Veamos ahora el vicio de la envidia, esgrimido ya dos veces, como un atributo innato del cochabambino, por el profesor HCF Mansilla S.R.L., quien apenas ocuparía campo en la robusta retina de un cochabambino como un gato de porcelana (pa’ que no maulle el amor), un señor modosito, conspicuo y circunspecto que escribió una novela impenetrable como un bunker y unos artículos macizos como chorizos de Frankfurt, probablemente porque las categorías generales que aprendió en la universidad prusiana lo dejaron en el puro hardware.
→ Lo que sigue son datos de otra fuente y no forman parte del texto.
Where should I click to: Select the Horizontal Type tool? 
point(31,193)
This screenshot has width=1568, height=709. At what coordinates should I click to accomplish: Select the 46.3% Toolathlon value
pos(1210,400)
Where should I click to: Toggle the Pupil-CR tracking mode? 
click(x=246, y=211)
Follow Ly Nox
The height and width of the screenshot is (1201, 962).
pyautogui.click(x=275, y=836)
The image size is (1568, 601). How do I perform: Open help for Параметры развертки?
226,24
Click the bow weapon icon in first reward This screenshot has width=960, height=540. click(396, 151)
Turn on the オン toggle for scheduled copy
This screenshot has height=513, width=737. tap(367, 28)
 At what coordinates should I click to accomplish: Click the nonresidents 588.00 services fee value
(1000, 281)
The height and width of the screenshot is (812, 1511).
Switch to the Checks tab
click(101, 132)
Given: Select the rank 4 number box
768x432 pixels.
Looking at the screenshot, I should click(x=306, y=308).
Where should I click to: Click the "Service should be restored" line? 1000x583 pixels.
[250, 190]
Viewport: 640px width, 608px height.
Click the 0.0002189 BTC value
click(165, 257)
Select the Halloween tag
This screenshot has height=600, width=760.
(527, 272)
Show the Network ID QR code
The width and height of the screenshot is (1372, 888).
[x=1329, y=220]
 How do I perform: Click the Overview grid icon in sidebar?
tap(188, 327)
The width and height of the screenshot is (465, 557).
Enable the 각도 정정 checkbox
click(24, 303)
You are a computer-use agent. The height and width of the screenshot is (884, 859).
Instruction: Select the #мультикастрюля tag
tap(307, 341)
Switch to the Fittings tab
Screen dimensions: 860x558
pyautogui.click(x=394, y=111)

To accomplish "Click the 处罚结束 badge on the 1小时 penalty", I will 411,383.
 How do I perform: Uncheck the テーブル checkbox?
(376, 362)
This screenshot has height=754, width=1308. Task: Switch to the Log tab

En fin, un humorista cool atiborrado de linajudos excrementos del racionalismo alemán que le ocupan cerebro y entrañas y le hacen sufrir un estreñimiento minucioso que, además, no le permite la inoculación de ideas nuevas, ni siquiera en supositorio. A esto hay que añadir el tufo aristocratizante de sus notas porque al parecer frunce la nariz cuando se topa con ese producto rotundo, desconcertante, del mestizaje en los valles: el cholo, y aun mejor, la chola, depositarios de la reserva de energía de una nación que tendría mejor suerte si fuera gobernada por cholos prudentes y no por señoritos que comen tofu y cagan margarina.
Fernando Calderón, sociólogo juicioso y sugestivo, dice que la envidia es la cara verde de la competencia comercial. Somos un pueblo de egipcios y fenicios: los primeros producen y construyen y los segundos intercambian. En esa dinámica, es natural que establezcan relaciones de competencia con el otro, mucho más con el forastero, el ajeno a la tribu. Pero estas actitudes tienen su contraparte en las redes de solidaridad que cohesionan gustos, intereses, costumbres y comanditas a través del parentesco espiritual; aspecto este que está siempre presente en toda sociedad que comercia. Una institución que no se explicaría por la envidia pero sí por la solidaridad y la confianza mutua es, por ejemplo, el pasanaku que, me atrevería a decir, tiene su origen en el mercado cochabambino.